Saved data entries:
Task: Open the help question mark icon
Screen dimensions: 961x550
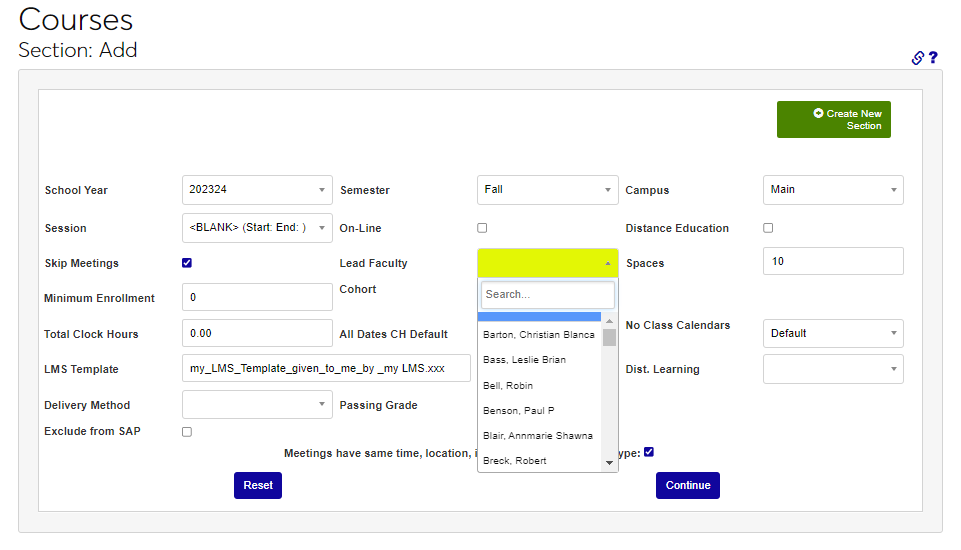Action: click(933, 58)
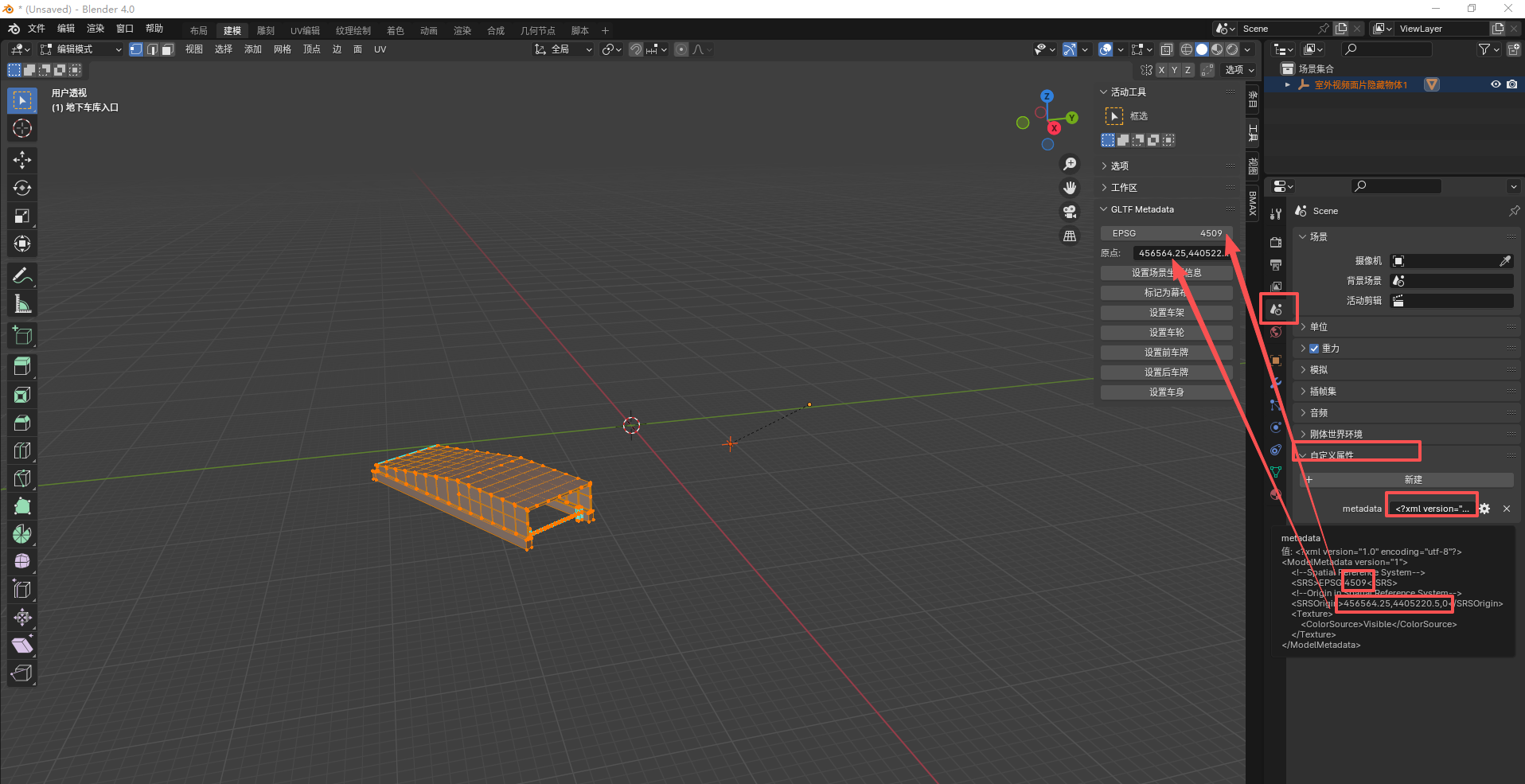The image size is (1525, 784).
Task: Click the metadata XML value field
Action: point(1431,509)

Task statement: Repeat all entries exactly. Skip the pictures.

Answer section:
Task: Open the help question mark icon
Screen dimensions: 961x550
Action: click(933, 58)
The image size is (1525, 784).
Task: Click the metadata XML value field
Action: point(1431,509)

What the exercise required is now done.